Original Title: キッチン Kicchin
Author: Banana Yoshimoto
Translated from the Japanese by Megan Backus
Published April 17th 2006 by Grove Press (first published January 1st 1988)
Literary Awards: Nihon University Department of Arts Prize (1986), Kaien magazine New Writer Prize (1987)
Kitchen is about Mikage Sakurai who is trying to cope with her grandmother’s death, and life in general. The story revolves on coming to terms with inevitable loss, relationships and everyday life. Her somewhat sad state is alleviated by staying with Yuichi and Eriko Tanabe, who gave her both friendship and comfort in the midst of tragedy. Kitchen relates to us how Mikage struggles to understand her experiences, the fragility of life, and how events can make or unmake us. Through Yoshimoto’s words we become acquainted with Mikage’s efforts to move on, establish relationships and live a life, while realizing that sadness, death or loss are inevitable and a part of life. A conversation between Mikage and Eriko shows just that:
“Life can be so hard,” I said, moved.
“Yes.
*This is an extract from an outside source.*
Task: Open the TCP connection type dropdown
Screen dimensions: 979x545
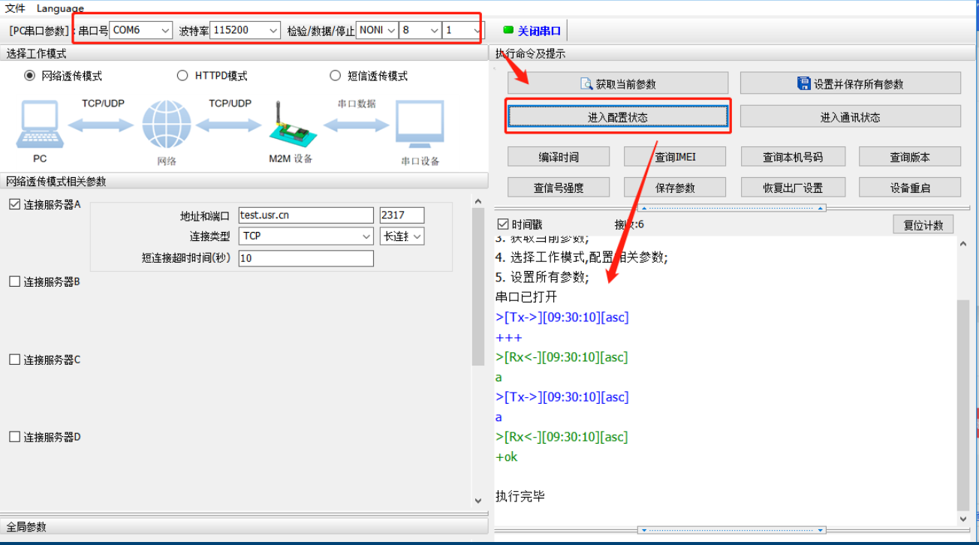Action: point(306,236)

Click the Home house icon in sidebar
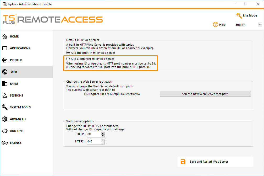pyautogui.click(x=5, y=36)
But if a person hasn’t ever experienced true despair, she grows old never knowing how to evaluate where she is in life; never understanding what joy really is. I’m grateful for it.”
In another part, Mikage realizes how fundamental Eriko was in teaching her about life’s constant difficulties and the importance of dealing with them:
In the six months we spent together she had always been there for me, she spoiled me.
To the extent that I had come to understand that despair does not necessarily result in annihilation, that one can go on as usual in spite of it. I had become hardened. Was that what it means to be an adult, to live with ugly ambiguities? I didn’t like it, but it made it easier to go on.
While these difficult themes are the center of the novel, it doesn’t leave you miserable or wretched. It actually does the opposite in a beautiful and subtle way through Yoshimoto’s words. You are filled with hope, as if Mikage is a friend who shows you how these difficulties are inevitable but will eventually pass.
Kitchen is original, simple and gripping. Having said that, I do not think Banana Yoshimoto’s books are for everyone. True, she has the capacity to evoke emotions from the reader through the use of simple, unadorned phrases but some readers might find this awkward and too simplistic. Not many will get it but when one does, a reader will appreciate its profound messages of love, life, relationships and loss. If you would like a quick read, get a copy and relish on Banana Yoshimoto’s words.